Fabrice's Lovers, Friends, and Enemies
- Marietta, a comic actress, Fabrice's first lover.
- Giletti, a traveling comic actor, Marietta's abusive lover, killed by Fabrice.
- Fausta, a volatile opera singer, Fabrice's lover.
- Clelia Conti, daughter of General Fabio Conti, Fabrice's last and truest love.
- Marchese Crescenzi a wealthy aristocrat engaged to Clelia.
- Ferrante Palla a genius poet, revolutionary, and perhaps lunatic, living in self-imposed poverty. An ally of Gina with whom he is enthralled.
- Priore Blanès, parish priest of Grianta and astrologer, Fabrice's early mentor who made predictions about Fabrice's life.
- Ludovico, Fabrice's lifelong servant and friend.

==Translations==
The best-known English translation The Charterhouse of Parma is by C. K. Scott Moncrieff (Boni and Liveright, 1925) and translated the French names of Italian characters in the original to Italian equivalents. Thus Fabrice becomes Fabrizio. The translation by Margaret Mauldon (Oxford University Press, 1997) retained the French names, while that by Richard Howard (Modern Library, 1999) uses the Italian names. According to Daniel Mendelsohn of the New York Times, this "obscures the important narrative conceit that this whole tale is one we're hearing from a Frenchman who has, in turn, heard it from Italians who knew the principals. It is a book about Italians, but one seen through French eyes." Mendelsohn goes on to say that the translation nonetheless "moves with admirable rapidity, fully conveying what James called the 'restlessness' of Stendhal's 'superior mind' by means of a number of subtle but quite concrete choices on Howard's part, not least of which is his rendering of French verbs more crisply and colloquially than has been done before." The translator's notes in John Sturrock's translation (Penguin, 2006), while echoing Mendelsohn on a personal level, found "precedent in the end to be too strong" as "previous translators ... seem all of them to have settled on Fabrizio, and I have done the same" (pp. xxv–xxvi).

==Literary significance==
While in some respects it is a "romantic thriller", interwoven with intrigue and adventures, the novel is also an exploration of human nature, psychology, and court politics.

The novel is cited as an early example of realism, a stark contrast to the Romantic style popular while Stendhal was writing. It is considered by many authors to be a truly revolutionary work; Honoré de Balzac considered it the most significant novel of his time, Tolstoy was heavily influenced by Stendhal's treatment of the Battle of Waterloo in his depiction of the Battle of Borodino, forming a central part of his novel War and Peace. André Gide described it as the greatest of all French novels, while Henry James ranked it "among the dozen finest novels we possess".

__Source material__:
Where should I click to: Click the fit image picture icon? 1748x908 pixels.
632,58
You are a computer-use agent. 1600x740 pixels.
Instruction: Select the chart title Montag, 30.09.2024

__Work item 1__:
Using the passage on The Charterhouse of Parma, decide whether each statement agrees with it: (a) Margaret Mauldon's translation kept the French names; (b) Balzac called the novel the greatest of all French novels; (c) Ludovico was Fabrice's lifelong servant. Answer yes or no for each and quote the words that decide it.
__Work item 2__:
Copy out the part of the passage on The Charterhouse of Parma starting with "Fabrice's Lovers, Friends, and" and going on through "he is enthralled.".

__Answer 1__:
(a) Yes: "The translation by Margaret Mauldon (Oxford University Press, 1997) retained the French names"
(b) No: "André Gide described it as the greatest of all French novels"
(c) Yes: "Ludovico, Fabrice's lifelong servant and friend."

__Answer 2__:
Fabrice's Lovers, Friends, and Enemies
- Marietta, a comic actress, Fabrice's first lover.
- Giletti, a traveling comic actor, Marietta's abusive lover, killed by Fabrice.
- Fausta, a volatile opera singer, Fabrice's lover.
- Clelia Conti, daughter of General Fabio Conti, Fabrice's last and truest love.
- Marchese Crescenzi a wealthy aristocrat engaged to Clelia.
- Ferrante Palla a genius poet, revolutionary, and perhaps lunatic, living in self-imposed poverty. An ally of Gina with whom he is enthralled.